Find two perpendicular vectors $\vec u$ and $\vec v$ such that one of these vectors is twice as long as the other, and their sum is $[6,8]$

Question

Find two perpendicular vectors $\vec u$ and $\vec v$ such that one of these vectors is twice as long as the other, and their sum is $[6,8]$

So I have come up with:

$$\vec u + \vec v = [6,8] \\ \vec u \cdot \vec v = 0 \\ |\vec u| = 2|\vec v|$$

I was able to find the magnitudes of $\vec v$ and $\vec u$. However I cannot find the answer to the question.

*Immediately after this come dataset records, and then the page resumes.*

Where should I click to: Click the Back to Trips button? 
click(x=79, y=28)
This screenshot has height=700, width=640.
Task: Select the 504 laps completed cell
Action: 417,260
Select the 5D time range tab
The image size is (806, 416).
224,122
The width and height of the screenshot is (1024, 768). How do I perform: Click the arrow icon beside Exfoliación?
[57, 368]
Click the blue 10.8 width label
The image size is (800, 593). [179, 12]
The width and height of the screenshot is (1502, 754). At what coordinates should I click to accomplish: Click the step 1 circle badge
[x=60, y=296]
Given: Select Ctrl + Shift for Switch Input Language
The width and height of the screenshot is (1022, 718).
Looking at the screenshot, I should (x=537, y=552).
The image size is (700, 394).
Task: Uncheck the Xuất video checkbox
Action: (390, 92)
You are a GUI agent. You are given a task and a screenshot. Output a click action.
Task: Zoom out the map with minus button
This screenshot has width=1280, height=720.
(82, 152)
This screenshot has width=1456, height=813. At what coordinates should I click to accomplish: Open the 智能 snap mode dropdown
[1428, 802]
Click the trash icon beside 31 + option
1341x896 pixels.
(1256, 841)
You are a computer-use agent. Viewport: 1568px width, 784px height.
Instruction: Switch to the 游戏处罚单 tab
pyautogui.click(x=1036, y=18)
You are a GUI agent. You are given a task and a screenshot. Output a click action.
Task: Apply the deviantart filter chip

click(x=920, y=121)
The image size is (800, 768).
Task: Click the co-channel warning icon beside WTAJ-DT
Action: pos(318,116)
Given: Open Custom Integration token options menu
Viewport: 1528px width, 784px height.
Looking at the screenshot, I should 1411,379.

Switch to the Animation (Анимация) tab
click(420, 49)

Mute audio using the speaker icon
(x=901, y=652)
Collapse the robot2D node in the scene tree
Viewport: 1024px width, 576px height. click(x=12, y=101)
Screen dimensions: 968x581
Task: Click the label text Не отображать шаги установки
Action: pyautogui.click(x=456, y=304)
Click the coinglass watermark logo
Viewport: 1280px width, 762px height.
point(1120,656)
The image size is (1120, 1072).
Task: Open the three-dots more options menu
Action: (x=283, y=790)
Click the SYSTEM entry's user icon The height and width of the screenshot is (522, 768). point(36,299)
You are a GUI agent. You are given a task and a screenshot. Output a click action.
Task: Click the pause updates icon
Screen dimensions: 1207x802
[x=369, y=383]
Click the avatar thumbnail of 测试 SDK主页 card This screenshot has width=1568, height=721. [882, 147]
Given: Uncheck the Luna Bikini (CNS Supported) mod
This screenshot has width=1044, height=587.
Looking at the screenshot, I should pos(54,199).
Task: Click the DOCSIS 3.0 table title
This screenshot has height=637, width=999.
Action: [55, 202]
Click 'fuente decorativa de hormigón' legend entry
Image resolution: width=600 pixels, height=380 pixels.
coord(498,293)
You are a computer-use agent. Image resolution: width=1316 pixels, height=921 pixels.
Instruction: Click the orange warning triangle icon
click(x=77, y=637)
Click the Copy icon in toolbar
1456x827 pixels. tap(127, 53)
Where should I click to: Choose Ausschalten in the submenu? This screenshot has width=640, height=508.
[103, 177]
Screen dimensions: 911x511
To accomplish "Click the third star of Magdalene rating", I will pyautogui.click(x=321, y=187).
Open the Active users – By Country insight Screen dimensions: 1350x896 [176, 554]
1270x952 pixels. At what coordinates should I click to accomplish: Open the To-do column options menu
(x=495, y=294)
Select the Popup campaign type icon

$$|\vec u + \vec v| = \sqrt{36+64} \\ |\vec u + \vec v|^2= 10^2 \\ |\vec u |^2+2 \vec u \cdot \vec v + |\vec v|^2 = 100 \\ |\vec u |^2 + |\vec v|^2 = 100 \\ (2|\vec u|)^2+|\vec v|^2 = 100 \\ 5 |\vec v|^2 = 100 \\ |\vec v| = 2 \sqrt{5}$$ and $$ \\ |\vec u | = 4 \sqrt{5} $$

How do I find the vector components of $\vec u$ and $\vec v$??

Thank you

Answer 1

HINT: If $\vec u$ and $\vec v$ are perpendicular, then note that $\vec u = (a,b)$ for some numbers $a$ and $b$ and $\vec v$ is some scalar multiple $c(-b,a)$. In this case, since $|\vec u|=2|\vec v|$, what must $c$ be? Now write down the equations that say $\vec u+\vec v = (6,8)$.

Answer 2

If $u=(a,b)$, then, since $v$ is orthogonal to $u$ and twice as long, $v=\pm(-2b,2a)$. Let us suppose that $v=(-2b,2a)$, Then$$u+v=(6,8)\iff\left\{\begin{array}{l}a-2b=6\\b+2a=8.\end{array}\right.$$Can you take it from here?

Answer 3

Let $u=(x,y)$ and $v=(-2 y, 2 x)$

These vectors are perpendicular and $ V$ is twice as long as $u$.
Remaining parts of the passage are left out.